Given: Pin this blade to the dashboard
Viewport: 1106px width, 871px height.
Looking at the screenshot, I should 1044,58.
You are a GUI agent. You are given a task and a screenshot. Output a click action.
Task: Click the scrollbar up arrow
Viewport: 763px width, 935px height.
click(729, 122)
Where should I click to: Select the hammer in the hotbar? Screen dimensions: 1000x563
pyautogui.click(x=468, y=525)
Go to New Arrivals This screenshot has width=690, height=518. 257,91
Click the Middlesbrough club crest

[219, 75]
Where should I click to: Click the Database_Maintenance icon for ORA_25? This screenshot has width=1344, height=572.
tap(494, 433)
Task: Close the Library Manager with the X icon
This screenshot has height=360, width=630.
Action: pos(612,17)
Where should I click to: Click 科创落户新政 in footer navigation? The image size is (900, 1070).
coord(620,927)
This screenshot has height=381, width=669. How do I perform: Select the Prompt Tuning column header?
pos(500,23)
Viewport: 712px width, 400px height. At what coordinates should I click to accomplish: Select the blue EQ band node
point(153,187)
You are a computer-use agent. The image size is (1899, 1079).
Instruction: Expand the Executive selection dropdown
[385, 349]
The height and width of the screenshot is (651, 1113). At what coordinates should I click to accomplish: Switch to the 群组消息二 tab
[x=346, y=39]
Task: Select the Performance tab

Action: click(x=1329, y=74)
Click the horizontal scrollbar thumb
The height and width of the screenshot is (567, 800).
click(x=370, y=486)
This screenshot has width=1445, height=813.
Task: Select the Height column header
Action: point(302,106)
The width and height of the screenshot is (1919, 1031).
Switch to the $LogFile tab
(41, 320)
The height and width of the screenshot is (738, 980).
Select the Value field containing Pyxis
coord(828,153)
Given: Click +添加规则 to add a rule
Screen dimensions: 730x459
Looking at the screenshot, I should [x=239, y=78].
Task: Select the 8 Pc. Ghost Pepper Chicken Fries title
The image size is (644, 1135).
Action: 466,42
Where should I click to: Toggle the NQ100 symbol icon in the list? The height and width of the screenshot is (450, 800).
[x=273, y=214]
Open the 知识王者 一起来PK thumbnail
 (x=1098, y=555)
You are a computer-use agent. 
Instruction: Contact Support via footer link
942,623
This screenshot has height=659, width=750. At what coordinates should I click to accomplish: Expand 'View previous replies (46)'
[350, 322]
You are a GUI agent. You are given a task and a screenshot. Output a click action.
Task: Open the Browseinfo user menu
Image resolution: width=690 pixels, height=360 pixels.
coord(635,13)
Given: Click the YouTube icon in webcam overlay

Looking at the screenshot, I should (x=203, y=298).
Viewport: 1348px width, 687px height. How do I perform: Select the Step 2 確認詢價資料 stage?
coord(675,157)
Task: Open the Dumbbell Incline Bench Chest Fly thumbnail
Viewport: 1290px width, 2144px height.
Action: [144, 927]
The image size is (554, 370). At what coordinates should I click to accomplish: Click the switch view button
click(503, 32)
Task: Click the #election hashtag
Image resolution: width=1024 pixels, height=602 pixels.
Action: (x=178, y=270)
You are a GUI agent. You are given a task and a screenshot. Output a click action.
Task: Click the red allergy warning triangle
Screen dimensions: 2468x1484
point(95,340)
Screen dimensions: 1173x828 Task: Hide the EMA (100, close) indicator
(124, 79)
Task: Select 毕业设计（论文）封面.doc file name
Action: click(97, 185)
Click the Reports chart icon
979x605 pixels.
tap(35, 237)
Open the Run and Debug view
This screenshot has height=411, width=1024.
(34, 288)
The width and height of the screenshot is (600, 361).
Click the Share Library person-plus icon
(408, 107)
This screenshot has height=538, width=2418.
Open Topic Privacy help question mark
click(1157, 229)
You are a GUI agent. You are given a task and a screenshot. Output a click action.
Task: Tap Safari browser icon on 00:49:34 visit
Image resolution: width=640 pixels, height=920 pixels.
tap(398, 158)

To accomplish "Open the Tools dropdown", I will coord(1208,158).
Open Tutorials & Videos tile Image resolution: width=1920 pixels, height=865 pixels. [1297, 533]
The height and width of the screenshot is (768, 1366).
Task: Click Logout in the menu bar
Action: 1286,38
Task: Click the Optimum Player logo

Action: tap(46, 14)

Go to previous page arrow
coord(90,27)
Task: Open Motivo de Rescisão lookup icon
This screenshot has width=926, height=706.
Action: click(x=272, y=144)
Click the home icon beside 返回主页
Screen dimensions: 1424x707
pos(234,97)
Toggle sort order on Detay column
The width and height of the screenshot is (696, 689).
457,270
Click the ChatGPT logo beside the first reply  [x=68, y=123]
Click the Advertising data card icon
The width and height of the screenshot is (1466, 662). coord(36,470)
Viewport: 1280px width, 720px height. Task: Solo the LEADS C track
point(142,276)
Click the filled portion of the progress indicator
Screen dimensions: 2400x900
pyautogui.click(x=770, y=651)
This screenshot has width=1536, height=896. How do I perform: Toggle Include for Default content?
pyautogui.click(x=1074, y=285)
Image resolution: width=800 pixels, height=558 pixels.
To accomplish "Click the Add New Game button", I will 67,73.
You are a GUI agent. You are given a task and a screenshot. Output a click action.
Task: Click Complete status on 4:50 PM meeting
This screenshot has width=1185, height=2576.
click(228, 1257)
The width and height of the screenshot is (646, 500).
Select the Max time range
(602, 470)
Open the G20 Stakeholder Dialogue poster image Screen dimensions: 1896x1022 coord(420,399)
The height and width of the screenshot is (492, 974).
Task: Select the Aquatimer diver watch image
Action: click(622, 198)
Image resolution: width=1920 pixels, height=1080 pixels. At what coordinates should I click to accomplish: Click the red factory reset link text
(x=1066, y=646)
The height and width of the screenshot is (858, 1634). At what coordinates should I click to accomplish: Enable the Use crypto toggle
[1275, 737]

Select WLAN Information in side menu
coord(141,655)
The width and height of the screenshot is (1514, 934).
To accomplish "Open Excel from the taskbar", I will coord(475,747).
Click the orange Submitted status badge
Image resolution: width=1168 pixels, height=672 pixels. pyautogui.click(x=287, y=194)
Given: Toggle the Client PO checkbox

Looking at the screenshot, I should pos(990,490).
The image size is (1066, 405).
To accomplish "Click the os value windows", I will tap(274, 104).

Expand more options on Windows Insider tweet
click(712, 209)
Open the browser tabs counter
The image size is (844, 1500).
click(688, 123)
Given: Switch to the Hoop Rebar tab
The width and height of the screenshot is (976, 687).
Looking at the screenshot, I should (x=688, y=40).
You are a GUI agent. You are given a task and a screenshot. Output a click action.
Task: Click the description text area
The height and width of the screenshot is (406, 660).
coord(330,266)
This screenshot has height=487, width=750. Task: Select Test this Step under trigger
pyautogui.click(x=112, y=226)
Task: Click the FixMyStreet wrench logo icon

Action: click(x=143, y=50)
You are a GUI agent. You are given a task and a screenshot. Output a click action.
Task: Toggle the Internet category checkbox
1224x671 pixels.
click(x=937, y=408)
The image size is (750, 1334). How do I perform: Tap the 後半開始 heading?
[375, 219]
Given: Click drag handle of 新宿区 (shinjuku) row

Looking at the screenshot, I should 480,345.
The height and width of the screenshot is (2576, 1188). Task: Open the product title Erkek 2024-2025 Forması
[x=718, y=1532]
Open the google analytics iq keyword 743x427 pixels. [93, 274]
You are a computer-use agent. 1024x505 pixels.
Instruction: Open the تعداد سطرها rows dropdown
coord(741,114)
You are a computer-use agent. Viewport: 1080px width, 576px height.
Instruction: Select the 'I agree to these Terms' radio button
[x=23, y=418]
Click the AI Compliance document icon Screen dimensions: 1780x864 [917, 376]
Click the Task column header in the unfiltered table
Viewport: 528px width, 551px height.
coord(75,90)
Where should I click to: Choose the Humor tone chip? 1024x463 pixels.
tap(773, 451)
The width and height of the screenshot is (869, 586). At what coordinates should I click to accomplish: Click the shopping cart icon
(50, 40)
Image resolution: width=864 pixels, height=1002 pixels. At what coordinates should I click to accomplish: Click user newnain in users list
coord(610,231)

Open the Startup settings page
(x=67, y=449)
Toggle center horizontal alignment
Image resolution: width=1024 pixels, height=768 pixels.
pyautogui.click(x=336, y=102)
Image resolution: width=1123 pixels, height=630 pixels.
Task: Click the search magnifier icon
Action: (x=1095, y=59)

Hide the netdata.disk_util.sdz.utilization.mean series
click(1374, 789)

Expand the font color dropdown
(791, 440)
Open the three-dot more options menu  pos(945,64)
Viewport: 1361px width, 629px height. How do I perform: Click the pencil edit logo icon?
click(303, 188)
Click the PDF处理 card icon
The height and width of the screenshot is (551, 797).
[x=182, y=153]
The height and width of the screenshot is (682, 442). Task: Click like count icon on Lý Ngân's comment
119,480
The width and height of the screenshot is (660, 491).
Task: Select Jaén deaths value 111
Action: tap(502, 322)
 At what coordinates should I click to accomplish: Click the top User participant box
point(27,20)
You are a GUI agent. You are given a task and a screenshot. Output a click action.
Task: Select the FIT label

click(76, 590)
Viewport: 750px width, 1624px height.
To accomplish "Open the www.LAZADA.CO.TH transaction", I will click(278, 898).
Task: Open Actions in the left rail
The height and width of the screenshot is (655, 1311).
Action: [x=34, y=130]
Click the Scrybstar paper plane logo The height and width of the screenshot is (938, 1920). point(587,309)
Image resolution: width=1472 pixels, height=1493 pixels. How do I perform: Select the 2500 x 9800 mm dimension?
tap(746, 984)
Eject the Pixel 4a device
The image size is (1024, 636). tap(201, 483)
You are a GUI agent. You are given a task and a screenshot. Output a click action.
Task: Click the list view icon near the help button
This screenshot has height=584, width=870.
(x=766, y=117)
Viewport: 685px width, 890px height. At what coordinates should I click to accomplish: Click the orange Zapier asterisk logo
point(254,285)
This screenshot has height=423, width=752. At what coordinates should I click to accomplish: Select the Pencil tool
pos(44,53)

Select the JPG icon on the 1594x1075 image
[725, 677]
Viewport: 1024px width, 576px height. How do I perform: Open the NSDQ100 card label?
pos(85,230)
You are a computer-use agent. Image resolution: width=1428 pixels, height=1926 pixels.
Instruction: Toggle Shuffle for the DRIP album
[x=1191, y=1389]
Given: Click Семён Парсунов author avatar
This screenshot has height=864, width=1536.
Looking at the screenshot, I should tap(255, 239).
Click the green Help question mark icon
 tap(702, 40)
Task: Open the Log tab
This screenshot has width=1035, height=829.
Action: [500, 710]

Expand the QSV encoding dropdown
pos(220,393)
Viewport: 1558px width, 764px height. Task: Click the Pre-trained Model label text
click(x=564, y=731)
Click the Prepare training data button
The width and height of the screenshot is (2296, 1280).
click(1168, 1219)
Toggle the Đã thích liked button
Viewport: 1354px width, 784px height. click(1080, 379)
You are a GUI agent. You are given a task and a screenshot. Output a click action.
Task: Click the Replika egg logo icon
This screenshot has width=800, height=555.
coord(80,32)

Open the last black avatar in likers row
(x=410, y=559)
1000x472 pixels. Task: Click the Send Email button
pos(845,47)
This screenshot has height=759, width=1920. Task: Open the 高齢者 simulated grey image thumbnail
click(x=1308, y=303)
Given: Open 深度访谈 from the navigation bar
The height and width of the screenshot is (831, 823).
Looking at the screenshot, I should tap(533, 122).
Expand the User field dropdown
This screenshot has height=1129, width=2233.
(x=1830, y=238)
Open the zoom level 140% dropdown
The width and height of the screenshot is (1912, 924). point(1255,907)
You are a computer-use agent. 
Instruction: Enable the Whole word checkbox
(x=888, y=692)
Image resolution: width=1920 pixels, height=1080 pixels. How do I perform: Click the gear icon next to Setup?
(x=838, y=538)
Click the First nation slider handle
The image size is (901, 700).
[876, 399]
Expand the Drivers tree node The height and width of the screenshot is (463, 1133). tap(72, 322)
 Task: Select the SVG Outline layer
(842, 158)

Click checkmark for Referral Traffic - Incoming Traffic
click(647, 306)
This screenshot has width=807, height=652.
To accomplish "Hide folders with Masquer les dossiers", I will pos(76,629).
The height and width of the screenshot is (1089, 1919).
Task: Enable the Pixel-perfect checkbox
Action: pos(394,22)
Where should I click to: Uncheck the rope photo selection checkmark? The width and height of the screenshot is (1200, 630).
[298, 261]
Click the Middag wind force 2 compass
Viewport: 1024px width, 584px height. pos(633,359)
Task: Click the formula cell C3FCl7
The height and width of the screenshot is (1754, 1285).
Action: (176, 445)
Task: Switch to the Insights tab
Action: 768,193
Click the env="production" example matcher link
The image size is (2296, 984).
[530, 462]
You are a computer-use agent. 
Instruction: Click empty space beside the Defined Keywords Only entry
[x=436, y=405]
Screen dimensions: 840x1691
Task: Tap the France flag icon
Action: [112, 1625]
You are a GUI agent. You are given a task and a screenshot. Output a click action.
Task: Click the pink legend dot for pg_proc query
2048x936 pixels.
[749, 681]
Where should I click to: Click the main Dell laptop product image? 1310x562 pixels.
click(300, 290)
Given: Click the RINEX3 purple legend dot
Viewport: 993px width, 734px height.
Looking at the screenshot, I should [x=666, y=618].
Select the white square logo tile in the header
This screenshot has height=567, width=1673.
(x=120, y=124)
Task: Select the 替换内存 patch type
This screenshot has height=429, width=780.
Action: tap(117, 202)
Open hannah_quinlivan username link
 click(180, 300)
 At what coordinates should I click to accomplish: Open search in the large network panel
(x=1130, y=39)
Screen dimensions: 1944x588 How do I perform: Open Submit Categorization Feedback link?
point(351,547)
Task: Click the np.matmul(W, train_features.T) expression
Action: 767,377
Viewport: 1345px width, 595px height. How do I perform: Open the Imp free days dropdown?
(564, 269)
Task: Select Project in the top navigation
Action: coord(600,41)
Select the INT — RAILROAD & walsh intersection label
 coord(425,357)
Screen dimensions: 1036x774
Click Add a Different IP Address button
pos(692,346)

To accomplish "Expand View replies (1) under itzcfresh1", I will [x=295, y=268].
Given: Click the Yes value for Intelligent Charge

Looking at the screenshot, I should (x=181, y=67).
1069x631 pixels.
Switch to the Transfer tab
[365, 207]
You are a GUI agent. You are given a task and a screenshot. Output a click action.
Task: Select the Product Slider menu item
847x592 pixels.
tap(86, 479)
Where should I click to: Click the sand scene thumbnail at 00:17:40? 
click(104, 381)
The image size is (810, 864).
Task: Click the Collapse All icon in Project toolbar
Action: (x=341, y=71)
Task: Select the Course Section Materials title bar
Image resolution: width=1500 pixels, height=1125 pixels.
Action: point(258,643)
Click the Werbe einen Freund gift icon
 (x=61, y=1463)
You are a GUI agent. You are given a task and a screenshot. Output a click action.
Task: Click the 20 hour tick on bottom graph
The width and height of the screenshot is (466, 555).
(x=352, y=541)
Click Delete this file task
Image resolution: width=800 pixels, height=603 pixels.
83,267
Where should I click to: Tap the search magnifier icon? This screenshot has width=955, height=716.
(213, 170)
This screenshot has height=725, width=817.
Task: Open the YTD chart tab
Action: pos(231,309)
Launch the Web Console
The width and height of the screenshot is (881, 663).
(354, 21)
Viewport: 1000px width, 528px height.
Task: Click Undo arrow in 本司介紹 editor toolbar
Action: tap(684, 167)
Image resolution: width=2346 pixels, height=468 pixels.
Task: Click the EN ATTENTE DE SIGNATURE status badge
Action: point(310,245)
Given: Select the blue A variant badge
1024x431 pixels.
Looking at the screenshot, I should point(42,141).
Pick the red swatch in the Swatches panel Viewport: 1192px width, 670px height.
^^^^
PROMPT:
Which lines in the data hold the string "computer"? Copy each of them.

EXERCISE ANSWER:
You are a computer-use agent. The image size is (1899, 1079).
You are a computer-use agent. 
You are a computer-use agent. 1024x505 pixels.
You are a computer-use agent. Viewport: 1080px width, 576px height.
You are a computer-use agent. Image resolution: width=1428 pixels, height=1926 pixels.
You are a computer-use agent. 
You are a computer-use agent. 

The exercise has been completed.